As the crew is busy setting up Divemaster Rana gathers everyone for a pre-dive briefing.
Rana tells us that he has made a schedule of times for the 15 of us who will be going into the shark diving cages. On our Australia Great White Shark Expedition we had only a single two-person cage. Socorro Aggressor has two four-person surface shark diving cages and one three-person submersible cage. That means all of us can't go into the cages at the same time. Rana has made a schedule so each one of us will several 45-minute blocks of time in the cages throughout the day. Rana has made our four-person group to include with our nephew, Matt, and another diver from Florida.
Rana also explains the equipment we will be using to dive in the cages. On our Australia Great White Shark Expedition in the cage we wore all of our SCUBA diving equipment except for our fins. This time we will be wearing very little SCUBA diving equipment in the cage! We will just be wearing our wet suits, hoods and booties, dive mask, and a very heavy weight belt! Underwater we will NOT be wearing an air tank! Instead our regulator mouthpiece will have a long hose that is connected to air tanks onboard the yacht!
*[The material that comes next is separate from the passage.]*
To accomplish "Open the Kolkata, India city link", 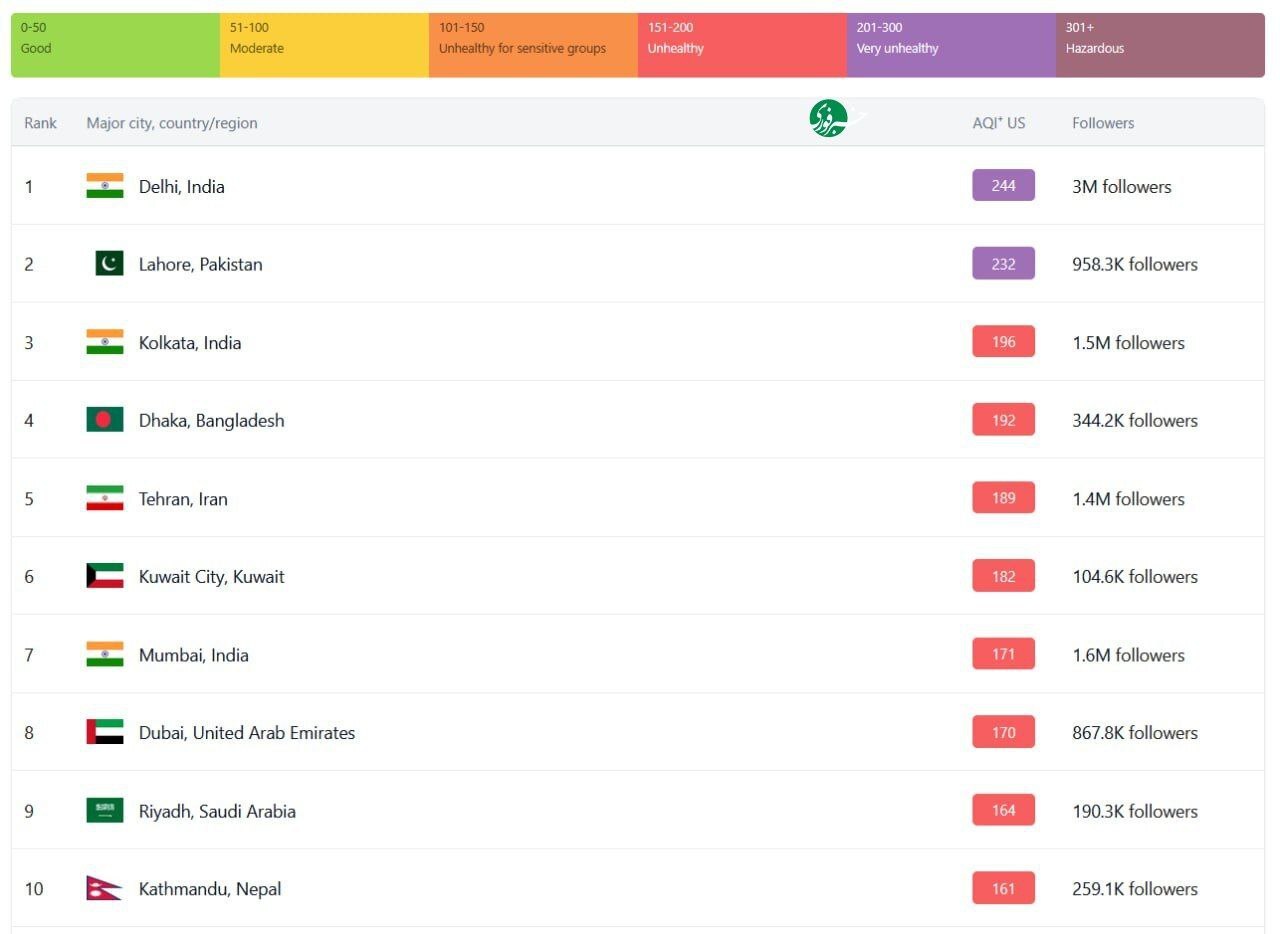I will click(190, 343).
This way of doing things should work well because without a tank on our backs we will have more room in the cage and it will be easier to move around in the cage!
Rana has scheduled us to be the first group into a cage! We have already gotten all of our camera equipment ready to dive! After quickly putting on our wet suits and masks we walk down the stairs to the stern dive deck where the crew is ready and waiting for us!
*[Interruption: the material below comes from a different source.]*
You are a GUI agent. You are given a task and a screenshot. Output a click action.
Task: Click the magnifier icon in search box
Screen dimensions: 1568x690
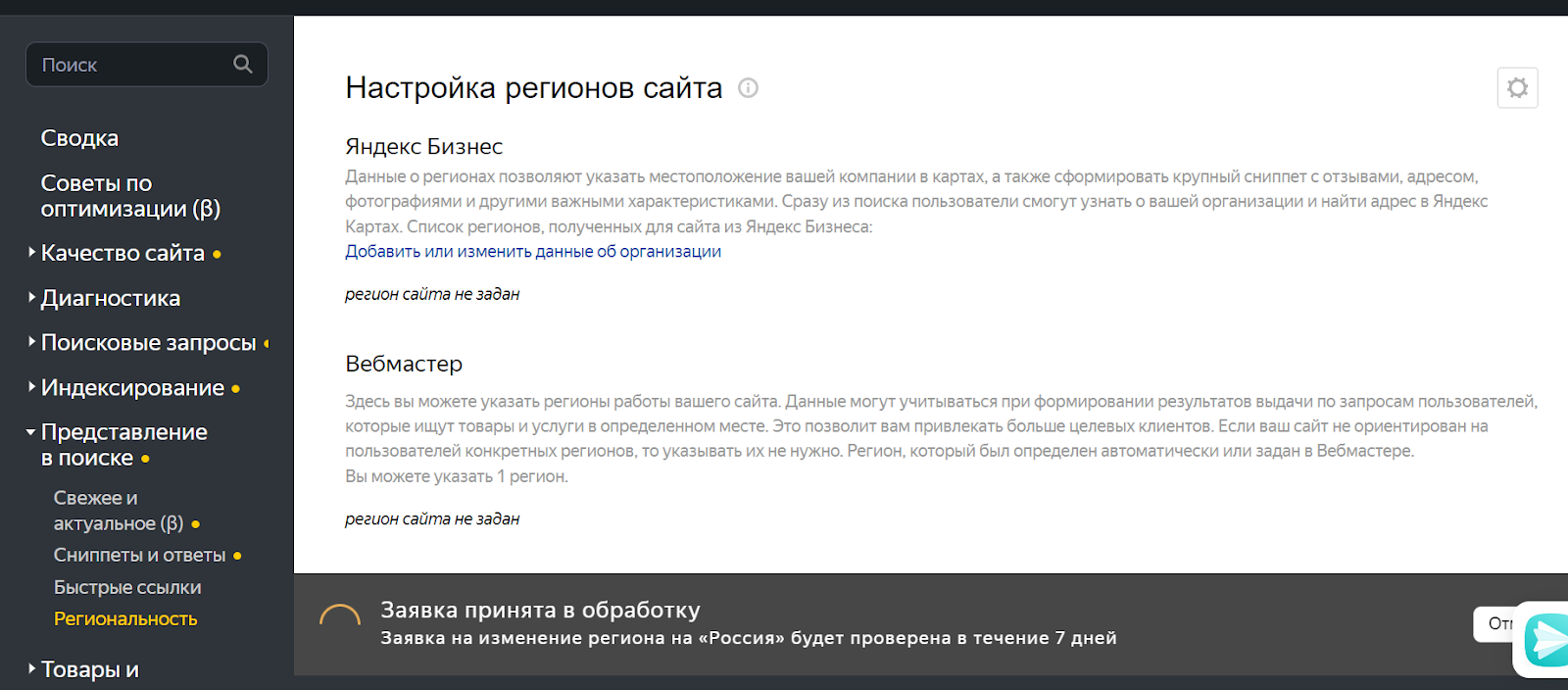(242, 65)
The crew equips us one at a time to go into the cage. The first piece of gear the crew puts on us is a very heavy weight belt filled with lead weights. (Wayne: 40 lbs. Karen: 30 lbs.) We need a heavy weight belt because with the movement of the water the cage is bouncing up and down so we need heavy weights to keep us from bouncing around in the cage!
Next the crew gives us the regulator mouthpiece that we will be breathing from underwater. (The letters in SCUBA stand for Self-Contained Breathing Apparatus. SCUBA means wearing a tank of air on your back. We will not be using SCUBA because our air supply will be coming from the boat above water! This called surface-supplied diving or Hookah diving. This type of diving will give us an unlimited supply of air so we can stay underwater for as long as we want without having to worry about running out of air!)
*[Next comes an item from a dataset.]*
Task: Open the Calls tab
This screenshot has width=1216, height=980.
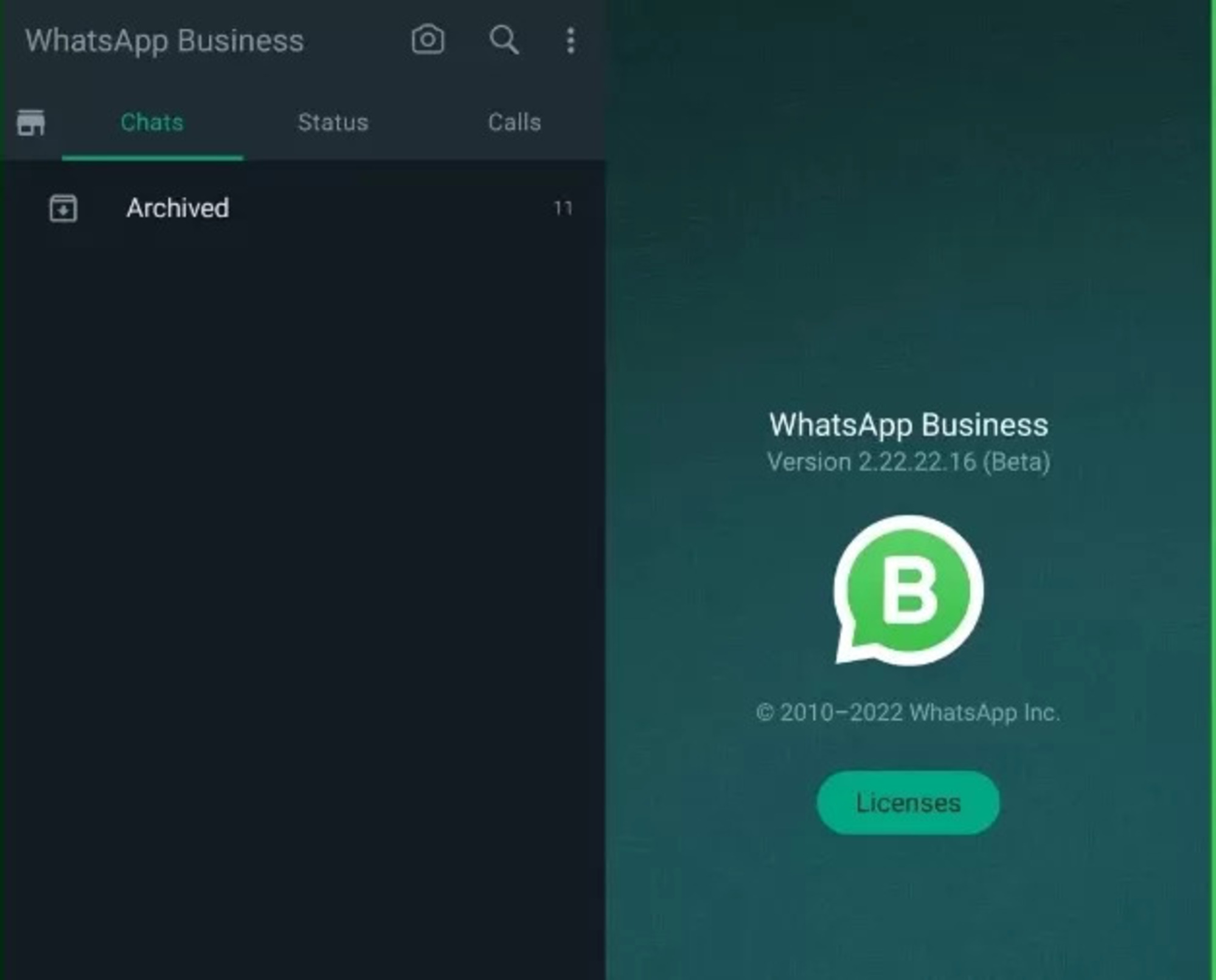Action: click(x=514, y=121)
We are now ready to get into the cage and face the Great White Sharks!
And there are already Great White Sharks here next to the cages!
While the crew were preparing our cages two of the crew were busy attracting the sharks for us! These crew are the "Shark Wranglers"! They take a large dead fish, called a "bonito" and tie the tail onto a long grope with a float at the end. They each take their fish to the opposite sides of the dive platform and toss the tied fish away from the boat in front and to the sides of the cages. Sharks can smell the dead fish and try to grab it off the line. When the Great White Shark almost has it in its mouth the wranglers quickly pull the fish back to the boat! The wranglers are not trying to tease the sharks! They know that if a Great White Shark eats a big meal it won't be hungry and the shark will swim away and not come back! The wranglers' goal is to give the Great White Sharks enough fish to keep them around the boat and cages but not too much where they are not hungry any more!
Now that we see there are Great White Sharks around the cages we are even morre excited about getting into the cages to start filming the sharks!
Getting into cage here is a lot safer than on our Australia expedition. In Australia our cage was tied next to a step on the side of the boat. To enter the cage the cage lid was opened and we just stepped into the open hole and sank to the bottom of the cage! If we tripped getting in the cage we would sink to the bottom of the sea like a rock because we wore a very heavy weight belt!
Here the cages are actually bolted to the back of the boat!There are walkways from the boat to the cages with safety railings on each side. The top of the cages have no lid but there are railings surrounding the opening at the top of the cage. There is no way anyone can trip and fall into the water!
We slowly climb down into the cage and the crew hands us our underwater cameras! Now settled safely on the bottom of the cage we are ready for our first Great White Shark encounter of the expedition!